-- Start of QUOTED TEXT --

# Marinelli's meet and greet



## hodgesc-DVM (Aug 29, 2003)

Made it to the meet and greet but had to leave without meeting or greeting anyone. I had my 9mo old son with me and got some very strange looks when I came into the bar with him in a car seat. It was too smokey for him anyway so that was fine that I left. I wish I could have stayed and "thrown some back" with the guys. I hope I get to meet you guys at another meet and greet or on the ice. If we meet at a restraunt that has a non-smoking area for young uns then I'm all in. 
Sorry again I didn't get to meet anyone; kinda poor planning on my part.

Hope to meet some guys soon
Steven
(hodgesc-DVM) :gaga:


----------



## mallardtone-man (Nov 20, 2002)

Sorry you had to duck out so quick. I hope you can make it to the next one, and maybe find some time to enjoy yourself. I too had to leave early because of work.


----------



## Connor4501 (Dec 15, 2003)

Regrettably, couldn't make it...The phone finally rang and I finally got the part-time job I'd been looking for...


----------



## eyecatcher (Feb 2, 2004)

-- End of QUOTED TEXT --
-- Start of SUPPLIED INFORMATION --

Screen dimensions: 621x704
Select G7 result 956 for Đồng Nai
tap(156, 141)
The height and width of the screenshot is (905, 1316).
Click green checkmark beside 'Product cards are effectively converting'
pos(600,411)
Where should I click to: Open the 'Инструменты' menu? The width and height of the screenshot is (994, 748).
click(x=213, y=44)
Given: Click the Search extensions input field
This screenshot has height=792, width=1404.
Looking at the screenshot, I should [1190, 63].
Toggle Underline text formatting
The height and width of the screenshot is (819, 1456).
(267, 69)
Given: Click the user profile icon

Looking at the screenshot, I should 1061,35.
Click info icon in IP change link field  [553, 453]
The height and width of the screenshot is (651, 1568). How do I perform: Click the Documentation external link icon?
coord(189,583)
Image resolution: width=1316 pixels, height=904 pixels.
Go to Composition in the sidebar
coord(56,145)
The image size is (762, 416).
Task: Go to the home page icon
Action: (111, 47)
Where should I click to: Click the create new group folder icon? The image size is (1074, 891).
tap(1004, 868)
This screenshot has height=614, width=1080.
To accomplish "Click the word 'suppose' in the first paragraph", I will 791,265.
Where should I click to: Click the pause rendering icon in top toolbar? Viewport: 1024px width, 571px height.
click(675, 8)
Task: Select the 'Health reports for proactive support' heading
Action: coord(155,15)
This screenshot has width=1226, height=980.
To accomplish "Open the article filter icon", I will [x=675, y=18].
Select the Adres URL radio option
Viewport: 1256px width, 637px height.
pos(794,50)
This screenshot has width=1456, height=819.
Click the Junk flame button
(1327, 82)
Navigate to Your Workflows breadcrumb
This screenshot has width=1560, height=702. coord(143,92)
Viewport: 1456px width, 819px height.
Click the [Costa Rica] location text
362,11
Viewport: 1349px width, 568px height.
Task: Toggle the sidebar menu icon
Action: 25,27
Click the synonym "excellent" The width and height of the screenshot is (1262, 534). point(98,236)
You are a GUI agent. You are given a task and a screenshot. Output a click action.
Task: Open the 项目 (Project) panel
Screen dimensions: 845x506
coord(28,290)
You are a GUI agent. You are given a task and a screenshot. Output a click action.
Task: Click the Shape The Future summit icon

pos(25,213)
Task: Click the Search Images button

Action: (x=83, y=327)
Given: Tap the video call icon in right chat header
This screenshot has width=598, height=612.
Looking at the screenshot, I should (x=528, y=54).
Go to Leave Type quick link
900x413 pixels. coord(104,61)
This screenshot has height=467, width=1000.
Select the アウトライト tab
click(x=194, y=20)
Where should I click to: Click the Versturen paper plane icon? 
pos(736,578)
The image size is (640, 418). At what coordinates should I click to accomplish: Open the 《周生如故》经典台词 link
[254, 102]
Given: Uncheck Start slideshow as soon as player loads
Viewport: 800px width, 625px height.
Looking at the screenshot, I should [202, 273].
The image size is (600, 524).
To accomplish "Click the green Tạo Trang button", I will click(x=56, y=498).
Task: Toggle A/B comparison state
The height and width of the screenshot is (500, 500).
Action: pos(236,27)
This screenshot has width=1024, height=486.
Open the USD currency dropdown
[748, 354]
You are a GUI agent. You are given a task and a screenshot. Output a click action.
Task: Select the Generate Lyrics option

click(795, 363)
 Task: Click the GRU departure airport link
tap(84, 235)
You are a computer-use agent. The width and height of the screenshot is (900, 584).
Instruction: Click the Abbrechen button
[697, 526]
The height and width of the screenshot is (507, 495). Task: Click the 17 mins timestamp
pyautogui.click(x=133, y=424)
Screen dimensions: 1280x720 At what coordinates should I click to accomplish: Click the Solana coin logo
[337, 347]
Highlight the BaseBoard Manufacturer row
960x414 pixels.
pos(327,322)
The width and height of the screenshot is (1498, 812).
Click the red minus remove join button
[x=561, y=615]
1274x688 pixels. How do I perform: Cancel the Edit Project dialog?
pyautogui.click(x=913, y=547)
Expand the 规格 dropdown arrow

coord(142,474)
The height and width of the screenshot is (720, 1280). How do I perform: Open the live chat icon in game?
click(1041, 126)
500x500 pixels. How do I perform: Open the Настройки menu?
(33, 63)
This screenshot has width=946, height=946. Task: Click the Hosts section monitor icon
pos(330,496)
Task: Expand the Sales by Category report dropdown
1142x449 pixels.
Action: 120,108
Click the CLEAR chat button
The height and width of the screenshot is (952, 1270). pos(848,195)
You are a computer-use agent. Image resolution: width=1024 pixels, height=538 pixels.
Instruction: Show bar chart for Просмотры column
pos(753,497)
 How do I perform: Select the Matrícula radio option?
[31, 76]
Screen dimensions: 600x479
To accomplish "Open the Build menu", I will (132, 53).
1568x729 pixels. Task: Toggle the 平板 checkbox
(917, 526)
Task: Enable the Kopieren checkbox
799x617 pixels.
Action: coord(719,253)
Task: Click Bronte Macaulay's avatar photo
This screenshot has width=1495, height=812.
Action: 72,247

-- End of SUPPLIED INFORMATION --

_PROBLEMS TO WORK ON_.
**A.** In the Marinelli's meet and greet thread, list every username that appears in a post header.
**B.** Write the next part of the Marinelli's meet and greet thread, starting with the post from eyecatcher.

_ANSWERS PROVIDED_.
**A.**
hodgesc-DVM
mallardtone-man
Connor4501
eyecatcher

**B.**
My boss made me work until 8:30 last night the SOB. oh maybe I shouldn't say that I work for my self :lol:. Any way maybe I can make the next one or maybe one on the ice. hope to meet more of ya on the ice.I met some guys last year. I'm going to invest in a radio this season so I can be in contact with more members. all I met so far are really nice people. Think Ice  
May God bless you all.

Merry Christmas and Happy New Year to all.
Bill


----------



## MUSHY1 (Mar 16, 2004)

Hey Hodgesc, I saw you come in and then you where gone. I know what it like to have chitlins, at least you made a honest effort. Maybe next time...

Mushy1


----------



## hodgesc-DVM (Aug 29, 2003)

Since I haven't met but a couple of you guys and noone in my area (Ferndale), let's be sure and get an outing planned for LSC as soon as we have safe ice. I really want to get to know some of the guys form the sight. Heck, I feel like I know you from reading posts but need to put a face with the posts.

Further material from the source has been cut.